WHAT TO PRODUCE: From the entries below, copy every line where the string "icon" appears.

Records from a dataset:
|---|
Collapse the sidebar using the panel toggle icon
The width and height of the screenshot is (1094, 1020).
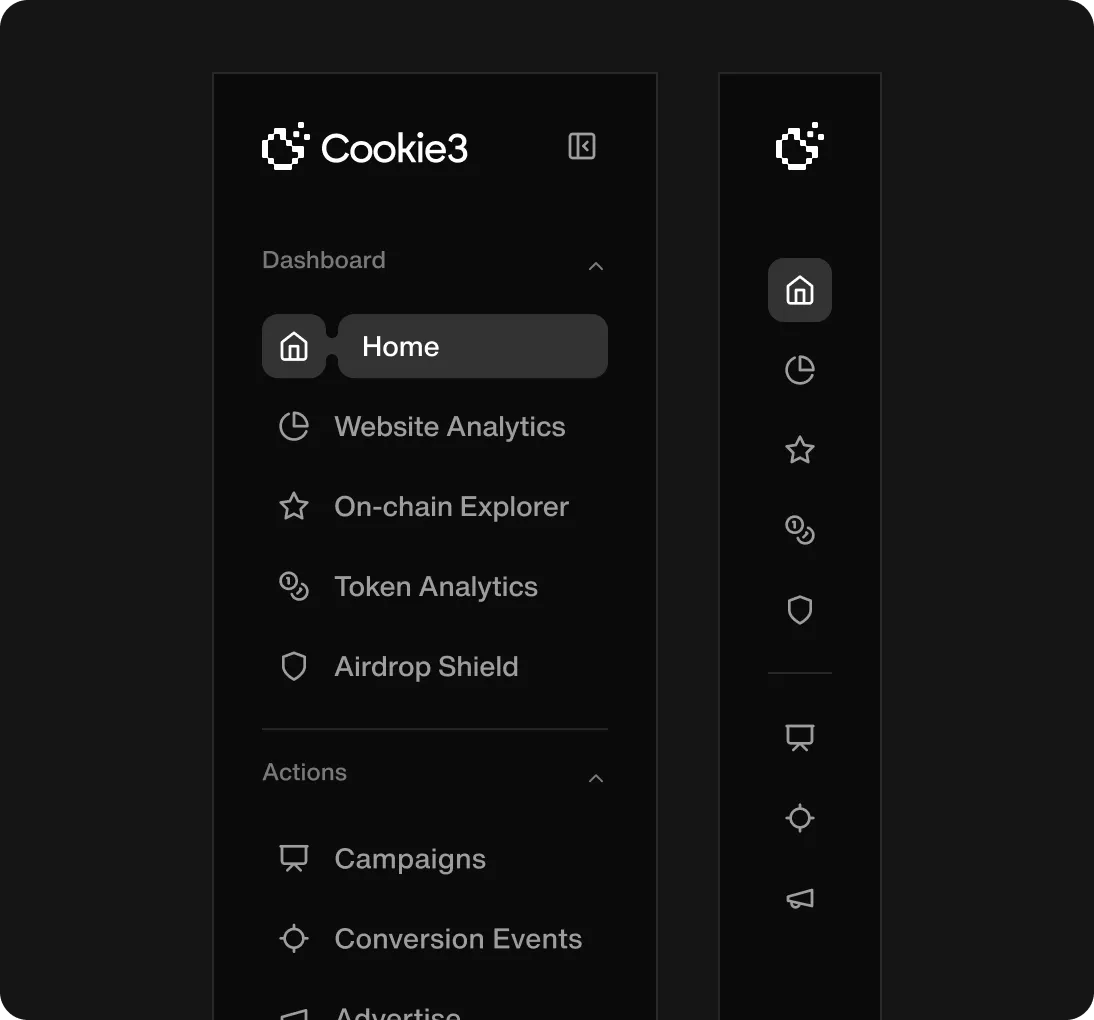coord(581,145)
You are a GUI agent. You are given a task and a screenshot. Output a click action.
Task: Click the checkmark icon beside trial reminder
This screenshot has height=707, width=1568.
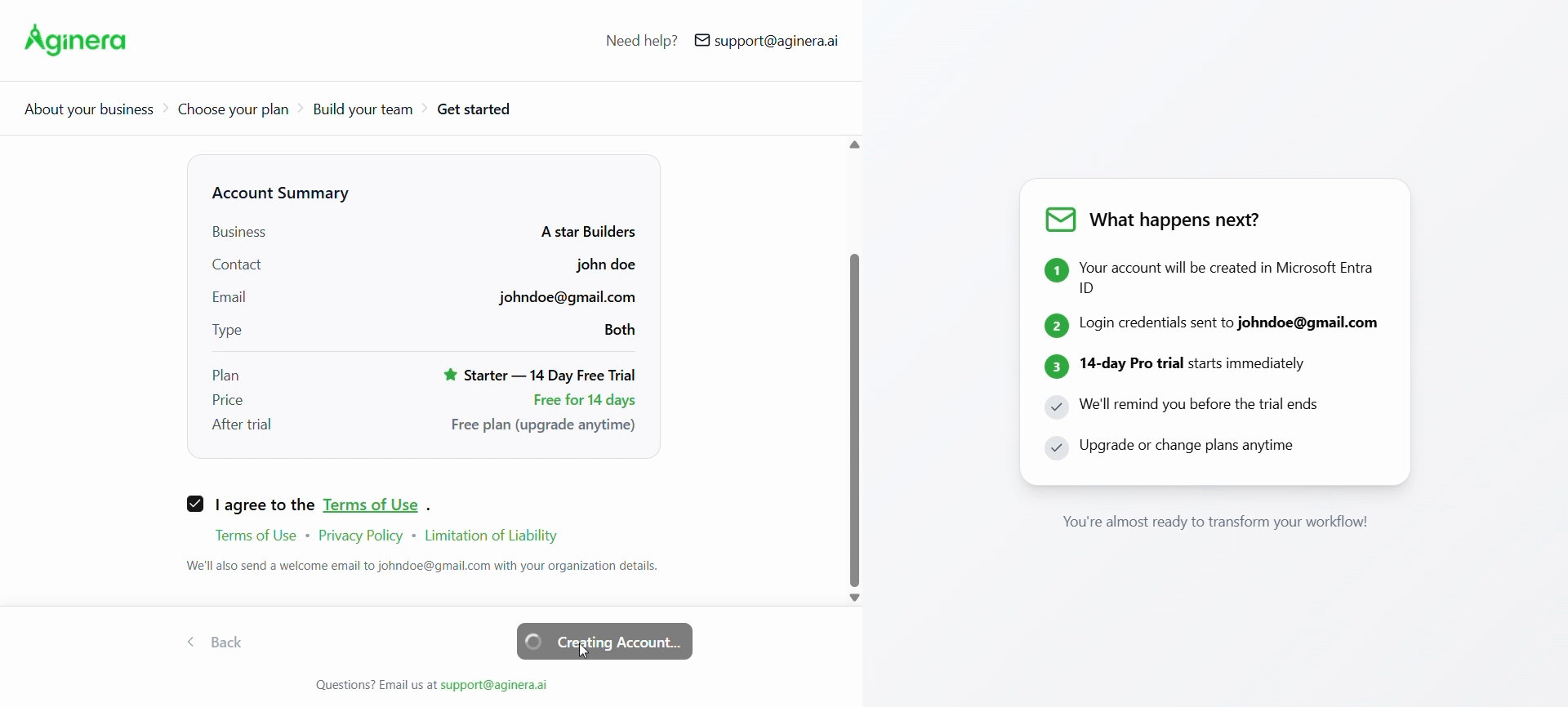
|---|
REPLY:
Collapse the sidebar using the panel toggle icon
Task: Click the checkmark icon beside trial reminder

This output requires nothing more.